A Machine Learning Approach to Predicting Type 2 Diabetes in Young Adults
Khang Le,(1) Damla Duendar,(1) Amelia Blanton,(2) Temitope Ogundare, (2) Anne Thompson,(2,3) Brittany Gouse,(2,3) Hannah E. Brown, (2,3) Archana Venkataraman (1)
1. Department of Electrical and Computer Engineering, Boston University, USA
2. Wellness & Recovery After Psychosis Research Program, Boston Medical Center, Boston, MA
3. Boston University Avedisian and Chobanian School of Medicine, Boston, MA
Background: Type 2 diabetes mellitus (T2DM) associated with second-generation antipsychotics is a leading driver of premature mortality in schizophrenia. Cardiometabolic risk across the first-episode psychosis (FEP) population is heterogeneous. We developed novel machine learning methods to predict incident T2DM as a first step towards incorporating this information into subsequent studies to reduce mortality in FEP.

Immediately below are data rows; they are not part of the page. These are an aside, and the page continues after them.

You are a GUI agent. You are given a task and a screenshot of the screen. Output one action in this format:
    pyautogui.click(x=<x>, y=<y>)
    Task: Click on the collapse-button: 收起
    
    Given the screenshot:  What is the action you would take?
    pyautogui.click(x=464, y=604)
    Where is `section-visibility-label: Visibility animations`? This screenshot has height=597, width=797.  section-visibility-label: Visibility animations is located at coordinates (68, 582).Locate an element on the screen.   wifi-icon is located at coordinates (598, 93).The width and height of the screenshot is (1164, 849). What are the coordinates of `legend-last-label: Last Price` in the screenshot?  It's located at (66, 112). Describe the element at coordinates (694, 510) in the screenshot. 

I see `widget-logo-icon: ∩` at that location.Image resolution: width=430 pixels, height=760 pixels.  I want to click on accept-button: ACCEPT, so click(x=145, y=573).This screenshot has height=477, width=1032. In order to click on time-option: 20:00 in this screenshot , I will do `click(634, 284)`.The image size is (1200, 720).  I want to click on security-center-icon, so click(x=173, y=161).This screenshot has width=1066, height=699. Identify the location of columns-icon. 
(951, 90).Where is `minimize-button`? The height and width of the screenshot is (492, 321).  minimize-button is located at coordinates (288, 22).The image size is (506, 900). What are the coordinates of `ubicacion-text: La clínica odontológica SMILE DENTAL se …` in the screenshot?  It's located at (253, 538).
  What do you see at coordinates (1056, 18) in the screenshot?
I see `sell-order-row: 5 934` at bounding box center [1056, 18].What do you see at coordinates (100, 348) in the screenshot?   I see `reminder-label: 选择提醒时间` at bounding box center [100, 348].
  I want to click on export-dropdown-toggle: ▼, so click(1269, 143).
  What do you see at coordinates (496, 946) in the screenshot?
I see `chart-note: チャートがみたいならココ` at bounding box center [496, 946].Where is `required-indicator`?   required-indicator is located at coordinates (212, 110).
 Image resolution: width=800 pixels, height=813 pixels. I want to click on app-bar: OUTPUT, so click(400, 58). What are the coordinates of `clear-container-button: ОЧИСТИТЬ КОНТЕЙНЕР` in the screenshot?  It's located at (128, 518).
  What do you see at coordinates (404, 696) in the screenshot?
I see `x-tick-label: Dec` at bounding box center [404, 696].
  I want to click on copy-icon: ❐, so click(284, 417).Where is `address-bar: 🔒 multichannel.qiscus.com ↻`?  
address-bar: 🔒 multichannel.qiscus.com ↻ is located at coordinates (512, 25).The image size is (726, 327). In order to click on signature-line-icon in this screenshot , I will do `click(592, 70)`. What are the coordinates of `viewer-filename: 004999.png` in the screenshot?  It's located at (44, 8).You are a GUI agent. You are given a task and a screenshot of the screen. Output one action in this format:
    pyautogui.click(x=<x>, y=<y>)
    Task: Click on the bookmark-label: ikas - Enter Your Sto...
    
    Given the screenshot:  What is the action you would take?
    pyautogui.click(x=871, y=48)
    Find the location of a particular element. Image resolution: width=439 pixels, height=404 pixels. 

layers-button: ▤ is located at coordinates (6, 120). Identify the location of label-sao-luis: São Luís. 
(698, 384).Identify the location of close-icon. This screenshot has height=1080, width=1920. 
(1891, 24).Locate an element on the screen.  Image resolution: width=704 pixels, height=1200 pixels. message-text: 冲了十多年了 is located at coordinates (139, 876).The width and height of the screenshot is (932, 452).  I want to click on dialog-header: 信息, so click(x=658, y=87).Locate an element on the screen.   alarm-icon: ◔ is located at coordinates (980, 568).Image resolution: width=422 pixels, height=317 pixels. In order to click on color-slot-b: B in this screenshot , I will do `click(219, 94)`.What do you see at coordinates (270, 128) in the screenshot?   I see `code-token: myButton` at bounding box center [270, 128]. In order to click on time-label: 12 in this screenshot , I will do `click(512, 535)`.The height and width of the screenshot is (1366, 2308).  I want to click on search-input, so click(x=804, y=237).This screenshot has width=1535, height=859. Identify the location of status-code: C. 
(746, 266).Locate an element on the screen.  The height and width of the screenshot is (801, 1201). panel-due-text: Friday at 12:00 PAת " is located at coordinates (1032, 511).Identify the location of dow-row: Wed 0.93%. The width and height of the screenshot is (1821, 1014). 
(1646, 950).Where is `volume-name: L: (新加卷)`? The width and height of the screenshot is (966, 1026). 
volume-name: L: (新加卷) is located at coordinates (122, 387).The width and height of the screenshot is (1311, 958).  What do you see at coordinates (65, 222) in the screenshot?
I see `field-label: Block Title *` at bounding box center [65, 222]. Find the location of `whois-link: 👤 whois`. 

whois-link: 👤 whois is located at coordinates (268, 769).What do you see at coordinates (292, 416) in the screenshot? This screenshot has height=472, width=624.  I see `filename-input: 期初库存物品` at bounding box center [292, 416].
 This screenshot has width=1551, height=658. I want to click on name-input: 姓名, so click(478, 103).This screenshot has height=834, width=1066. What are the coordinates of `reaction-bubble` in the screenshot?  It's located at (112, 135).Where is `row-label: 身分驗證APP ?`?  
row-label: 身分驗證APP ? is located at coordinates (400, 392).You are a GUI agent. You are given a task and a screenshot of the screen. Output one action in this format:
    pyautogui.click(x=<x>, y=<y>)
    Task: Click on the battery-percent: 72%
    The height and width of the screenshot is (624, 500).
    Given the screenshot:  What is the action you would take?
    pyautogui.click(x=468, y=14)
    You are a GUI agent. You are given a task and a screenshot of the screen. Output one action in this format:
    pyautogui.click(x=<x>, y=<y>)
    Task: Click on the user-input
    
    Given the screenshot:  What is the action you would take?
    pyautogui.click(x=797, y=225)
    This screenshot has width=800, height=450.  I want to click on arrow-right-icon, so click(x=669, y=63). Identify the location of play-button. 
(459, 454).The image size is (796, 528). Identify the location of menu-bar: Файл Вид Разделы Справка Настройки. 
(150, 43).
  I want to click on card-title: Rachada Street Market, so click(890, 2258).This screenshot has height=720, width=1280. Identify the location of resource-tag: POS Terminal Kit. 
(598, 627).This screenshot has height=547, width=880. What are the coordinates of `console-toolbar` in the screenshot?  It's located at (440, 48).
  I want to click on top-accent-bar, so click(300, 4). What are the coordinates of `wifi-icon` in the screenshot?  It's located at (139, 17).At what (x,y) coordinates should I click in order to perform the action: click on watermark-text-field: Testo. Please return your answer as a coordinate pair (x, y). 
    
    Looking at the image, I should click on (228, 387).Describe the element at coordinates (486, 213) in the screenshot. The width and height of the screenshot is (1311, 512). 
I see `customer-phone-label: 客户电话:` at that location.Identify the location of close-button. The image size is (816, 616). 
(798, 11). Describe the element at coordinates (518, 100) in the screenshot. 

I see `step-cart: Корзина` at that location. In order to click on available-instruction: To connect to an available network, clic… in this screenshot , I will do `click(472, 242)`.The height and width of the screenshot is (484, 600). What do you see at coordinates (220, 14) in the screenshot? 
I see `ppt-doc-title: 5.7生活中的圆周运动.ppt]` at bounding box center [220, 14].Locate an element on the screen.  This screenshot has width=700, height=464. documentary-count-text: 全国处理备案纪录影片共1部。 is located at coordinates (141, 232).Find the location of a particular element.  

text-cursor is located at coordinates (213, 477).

Methods: Using data from the 2019–2020 Healthy Minds Study, a traditional machine learning approach was employed to predict T2DM. Samples with missing values were excluded. Feature exclusion for model optimization was performed by calculating the variance of each feature and removing those below the threshold. The dataset was then split into training, validation, and test sets with a 60-20-20 split. To focus on the minority positive class, the training data was under-sampled to achieve a 1:3 class ratio between negative and positive classes. Hyperparameters for various models (XGBoost, Ordinal Logistic Regression, SVM, and Random Forest) were tuned using Latin Hypercube Sampling. Models were trained on the optimized training set and evaluated on the test data to assess predictive performance.
Results: The XGBoost model demonstrated superior performance, achieving a ROC-AUC of 0.7082 (±0.0414), accuracy of 0.6835 (±0.0334), precision of 0.7553 (±0.0584), recall of 0.6425 (±0.0507), specificity of 0.8524 (±0.0479), and an AUC-PR of 0.7432 (±0.0344). XGBoost was further evaluated on a schizophrenia dataset, achieving an ROC-AUC of 0.8729, accuracy of 0.8973, precision of 0.6101, recall of 0.6250, specificity of 0.9544, and an AUC-PR of 0.6183.
Conclusions: Predicting T2DM using machine learning is feasible in a community sample of young adults and could be generalized to a schizophrenia-only sample. External validation in a larger clinical sample of FEP patients is needed to assess clinical utility of our model.